Great scalability and customer reach at a relatively low cost (compared to traditional, brick-and-mortar stores) are the promises of ecommerce retailing. Day-to-day expenses are generally lower as a percentage of the opportunity for customer reach. If you’re running a traditional retail store, you may be able to avoid certain expenses and use existing infrastructure in the ecommerce start-up phase. As your business grows, though, you’ll find that expanding via the web will be less expensive for certain P&L line items but require extra spending in other categories.
Space for Selling and Order Fulfillment
Sales space for e-retailing is cheap compared to premium prices for high-traffic retail sites. Domain name registration and hosting services can be had for less than $100 while storefront leasing expenses might run $40,000 annually.
But site design and maintenance, equivalent to merchandising your space, can add significantly to operating costs. And, capabilities critical to running a highly visited site with lots of product images, such as a dedicated server and 24/7 technical support, can mean extra expenses.
Eventually, you’ll need space to store inventory as well as pull, stage, package, and ship orders. Industrial space is suitable for these purposes and costs about one-quarter of rent for similarly-sized retail space. In the early stages of your ecommerce business, though, you could pull items from the sales floor and prepare orders for shipment in the stockroom.
The money you save from not having to lease a high-visibility storefront with drive-by and foot traffic can be unleashed on digital marketing efforts. Driving web traffic often requires spending on search engine optimization, pay-for-click programs with Google Adwords, search engine marketing, direct email marketing campaigns, and more.
Both brick-and-mortar and ecommerce businesses can benefit from social media marketing. Engaging local customers with whom you have face-to-face contact should involve fewer resources than building relationships with customers worldwide. The money you don’t spend on mass media advertising can be redirected to social media.
Your ecommerce business can carry lower levels of inventory than your brick-and-mortar store. Traditional stores need to be fully stocked in order to convey the message that the business is able to serve its customers for a sustained period. For each merchandising department, store displays require sufficient inventory of core items, along with complementary SKUs, to create attractive presentations.

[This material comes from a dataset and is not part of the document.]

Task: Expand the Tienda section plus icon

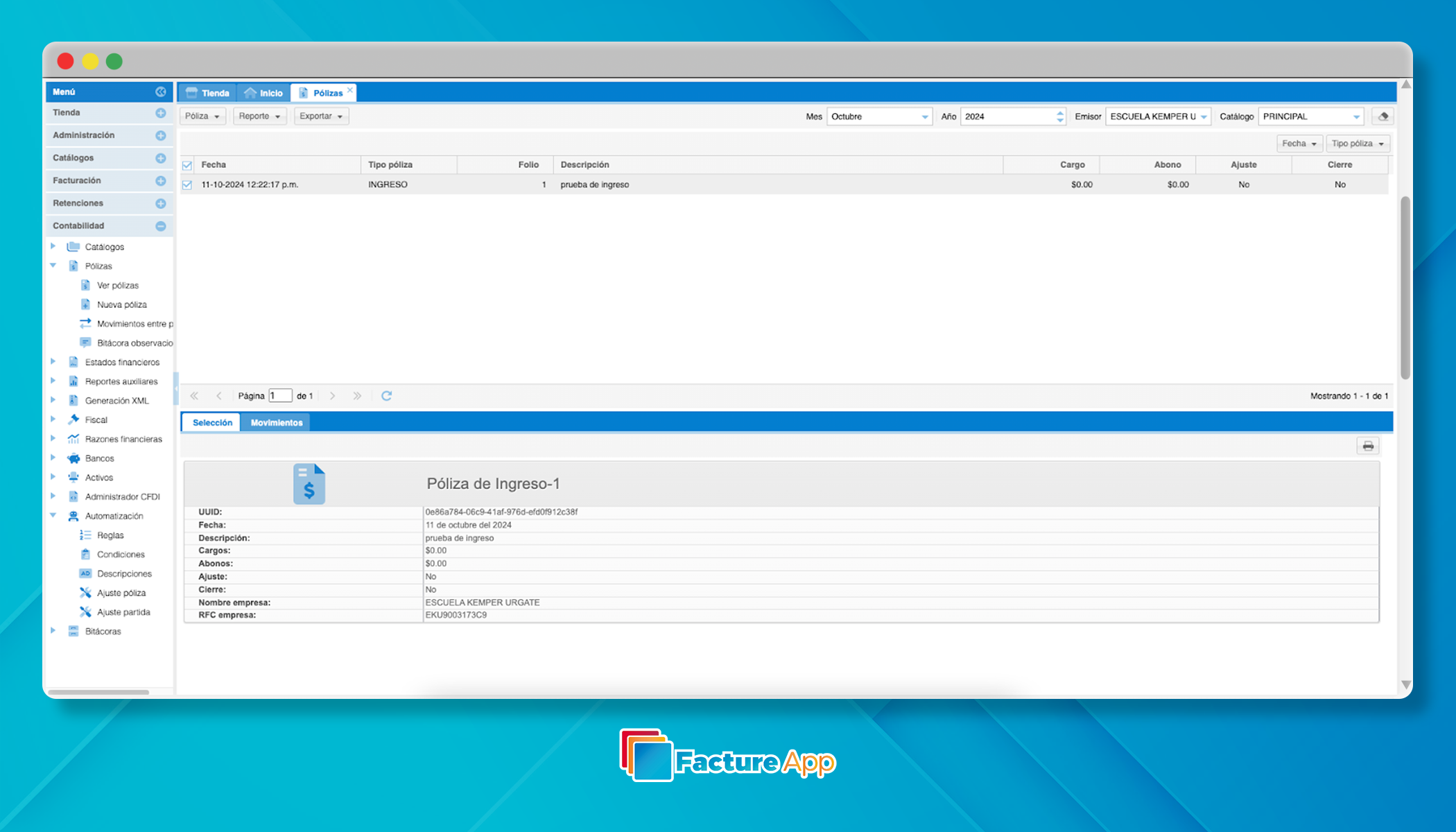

Items carried in inventory for ecommerce sites don’t have to be displayed but can be stored compactly in a distribution center. And, you can more readily sell items that aren’t inventoried at all but are drop-shipped directly from vendors (the brick-and-mortar equivalent of the special order). So, rather than offering visually pleasing mixes of products, sizes, colors, etc. that are refreshed often, you can focus on stocking high volume, high margin items.
Payroll: Sales, Customer Service, and Order Fulfillment
Staffing needs differ. Ecommerce retailers need people to handle order fulfillment and customer service, mainly during regular business hours (8 a.m.-5 p.m., five days per week). Brick-and-mortar retailers need sales associates who may also perform customer service duties as well as cashiers, stockroom staff, and store managers. Collectively, they need to work retail hours, which can extend from 9 a.m. to 9 p.m., six or seven days per week.
In a brick-and-mortar environment, customers do much of the order-fulfillment work. They peruse physical displays, inspect items, place them in real-life shopping carts, bring selections to the cashier, make payments, and take purchases with them. Out-of-stock conditions are inconvenient but generally don’t disrupt order fulfillment. And, with exceptions such as special orders or deliveries of large items, customer follow-up isn’t necessary.
Order fulfillment for an ecommerce business involves:
- receiving orders from customers
- pulling requested items from inventory located in the stockroom or distribution center
- transmitting order information of non-inventoried items to vendors
- managing orders for out-of-stock items (communicating with customers regarding delays and filling orders when inventory becomes available)
- grouping customer items into an order
- packing orders for shipment
- arranging shipments for pick-up and delivery to customers.
To an extent, the sales function is embedded in the site design and content for ecommerce businesses. Navigational tools such as search boxes, product categories and subcategories, and filtering tools allow customers to locate relevant products. Detailed product descriptions and customer reviews provide information that is similar to that offered by brick-and-mortar sales associates. Customer service representatives can augment website content via live chat, email, and telephone calls, softly closing sales.
A significant per transaction expense for ecommerce that doesn’t exist for brick-and-mortar stores is shipping. Adding small-package shipping charges to the customer’s total order is a simplistic way of passing along this expense. But Internet shoppers are accustomed to “free shipping” offers and chafe at paying these charges. You can raise your product prices to disguise shipping expenses but competitive pricing pressures can make this solution problematic. So, you may need to absorb some shipping expenses as a cost of doing business.
If you add ecommerce to your brick-and-mortar store with the intention of growing this business, you’ll likely spend much less on real estate and inventory, similar amounts on payroll and marketing (depending on your location, product line complexity, and need for expert sales staff), and more on shipping.